Scientific classification
- Kingdom: Plantae
- Clade: Tracheophytes
- Clade: Angiosperms
- Clade: Eudicots
- Clade: Rosids
- Order: Myrtales
- Family: Onagraceae
- Genus: Clarkia
- Species: C. williamsonii
- Binomial name: Clarkia williamsonii (Durand & Hilg.) F.H.Lewis & M.E.Lewis

= Clarkia williamsonii =

- Genus: Clarkia
- Species: williamsonii
- Authority: (Durand & Hilg.) F.H.Lewis & M.E.Lewis
- Conservation status: G3

Species of flowering plant

Clarkia williamsonii is a species of flowering plant endemic to California, where it is known from the forests and woodlands of the northern and central Sierra Nevada foothills.

==Description==
Clarkia williamsonii is an erect annual herb with linear to lance-shaped leaves each a few centimeters long.

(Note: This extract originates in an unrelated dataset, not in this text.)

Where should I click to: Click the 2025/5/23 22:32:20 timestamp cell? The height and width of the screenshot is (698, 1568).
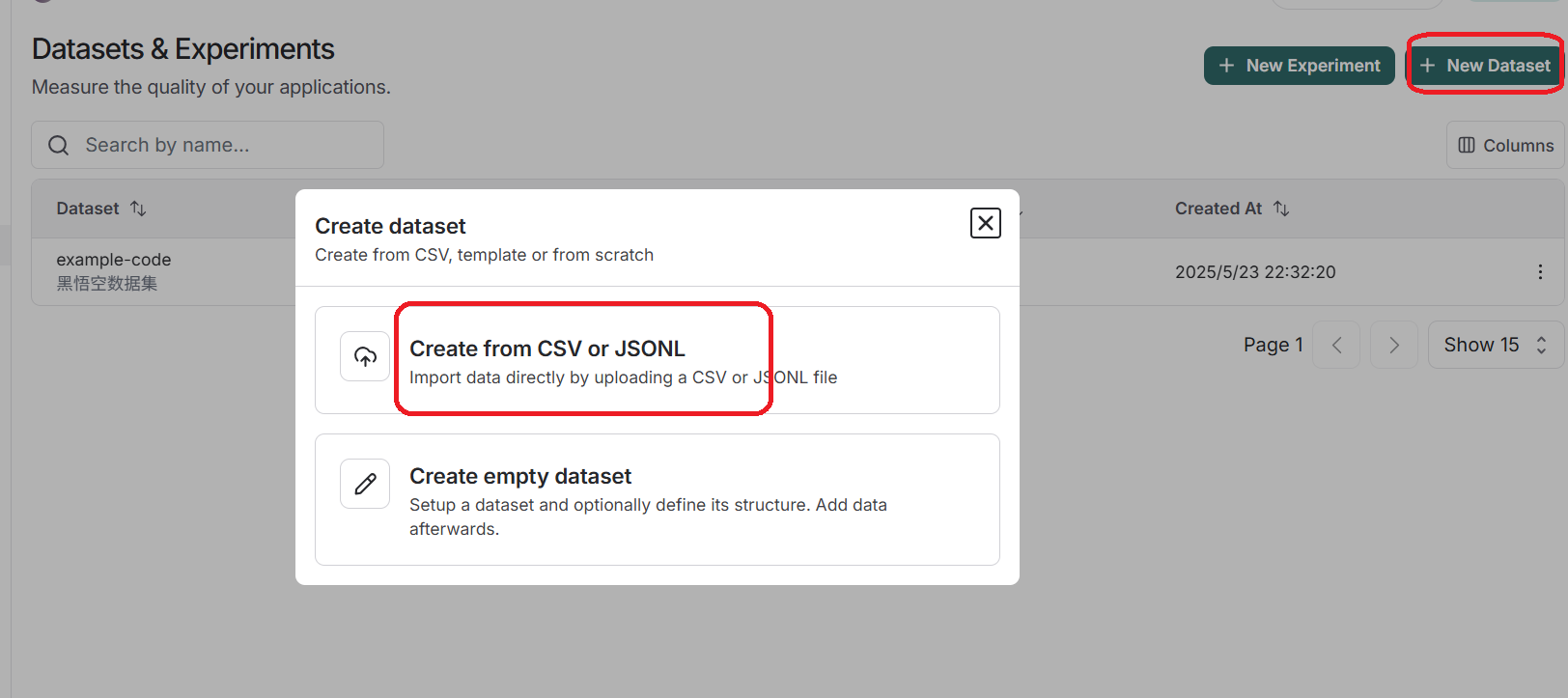[x=1255, y=272]
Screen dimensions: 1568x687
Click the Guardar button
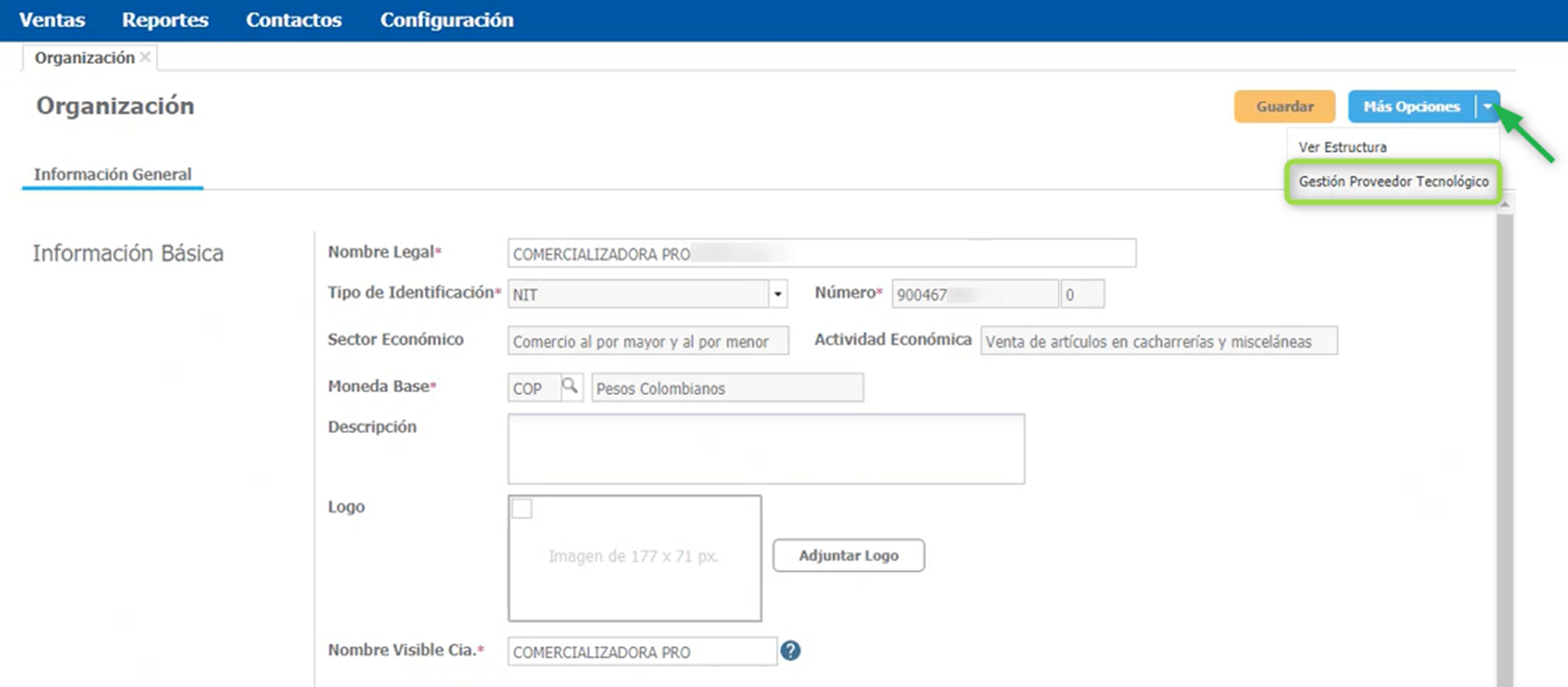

The inflorescence produces opening flowers and buds which are closed except for the tips, where the sepals do not fuse. The sepals all separate or remain fused in pairs as the flower blooms. Each fan-shaped petal is up to 3 centimeters long and is usually lavender with a white area and a purple spot in the middle. The petals are occasionally solid deep red.

A unique feature of this species is its tendency to have widespread reciprocal translocations. Wedberg et al. showed that populations of this plant in the foothills of California had frequencies of translocation heterozygosity approaching 50%, while those in higher elevations in alpine regions have frequencies of less than 10%.